La bande-annonce du film "Les Intouchables", qui s'annonce comme
l'événement box-offistique de cet automne (il devrait, hélas, atteindre les 10
millions d'entrées), m'avait fait m'étrangler devant l'ineptie de la chose. La
seule vue de cette bande-annonce, la minute trente qui m'avait été infligée
avait laissé dans ma bouche un goût sucré, comme si quelqu'un m'avait forcé à
ingérer un mélange de miel et de sirop d'érable, mâtiné d'un  peu sirop de
canne pour faire bonne mesure, tout en m'enjoignant, pistolet braqué sur la
tempe, de trouver, par avance, ce brouet "magnifique et formidable".
Je décidai donc de boycotter ce qui me paraissait n'être que le dernier avatar
d'une entreprise de phagocytage de la pensée et de dépolitisation de l’œuvre
d'art. Ou quand le divertissement n'est plus seulement divertissant, mais
également acte de propagande et de désinformation, qui ne constituerait plus
que la légitimation d'un ordre social injuste dont il me faut dire de celui qui
ne l'abhorre pas qu'il est, au mieux, un inconscient, au pire, un beau fils de
pute. 
Et puis vint cet article de Libération, reproduit ci-après, qui semble
confirmer exactement ce que j'avance, et qu'il m'a semblé utile de porter à
votre connaissance.
Alors bien sûr, je vois déjà poindre les critiques à l'horizon, comme la
tempête qui se lève au loin sur le terrible Pacifique (et quel nom trompeur en
vérité), prête à emporter mon fragile esquif critique. 

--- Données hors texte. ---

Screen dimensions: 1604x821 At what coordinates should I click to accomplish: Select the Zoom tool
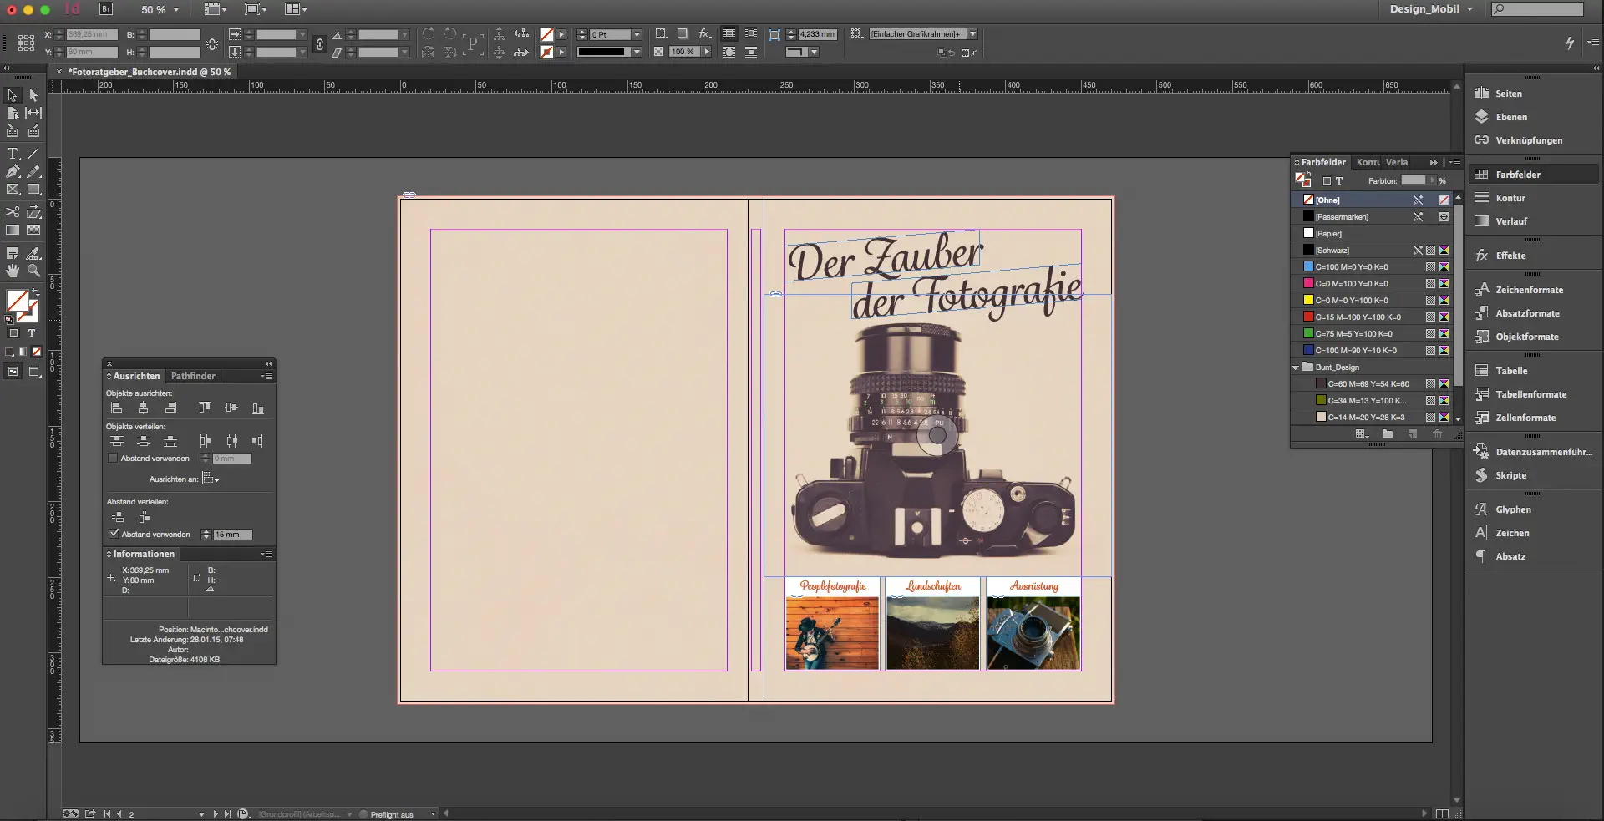click(33, 271)
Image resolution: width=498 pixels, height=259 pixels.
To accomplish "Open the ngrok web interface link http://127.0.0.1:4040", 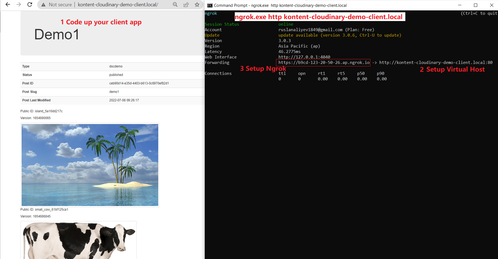I will pyautogui.click(x=304, y=57).
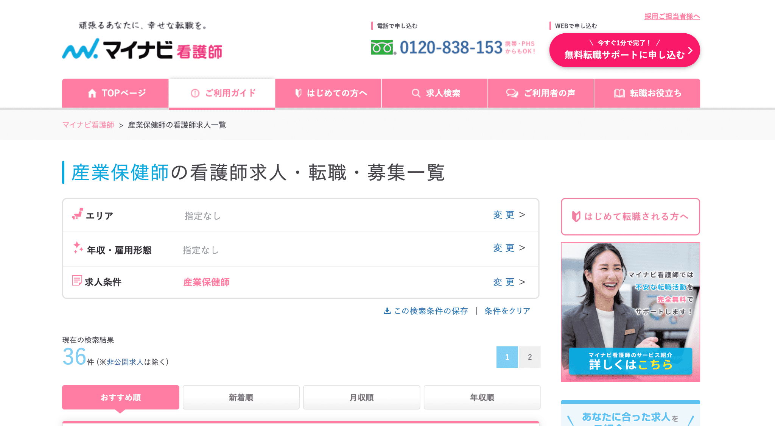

La première va consister à mettre en pièce la validité de mon jugement au
prétexte que je n'aurais pas vu le film. Outre le fait qu'il me semble tout à
fait possible de porter un jugement sur une œuvre que l'on n'a pas vue, ou lue,
en se basant sur différents éléments, (et en l'occurrence la bande-annonce, en
ce qu'elle porte en elle l'esthétique et "l'idéologie" du film,
semble ici amplement suffisante), cette critique sera bientôt caduque dan la
mesure où, décidant de faire don de mon corps et de mon réseau synaptique à la
science, je me suis décidé à voir prochainement ce film. 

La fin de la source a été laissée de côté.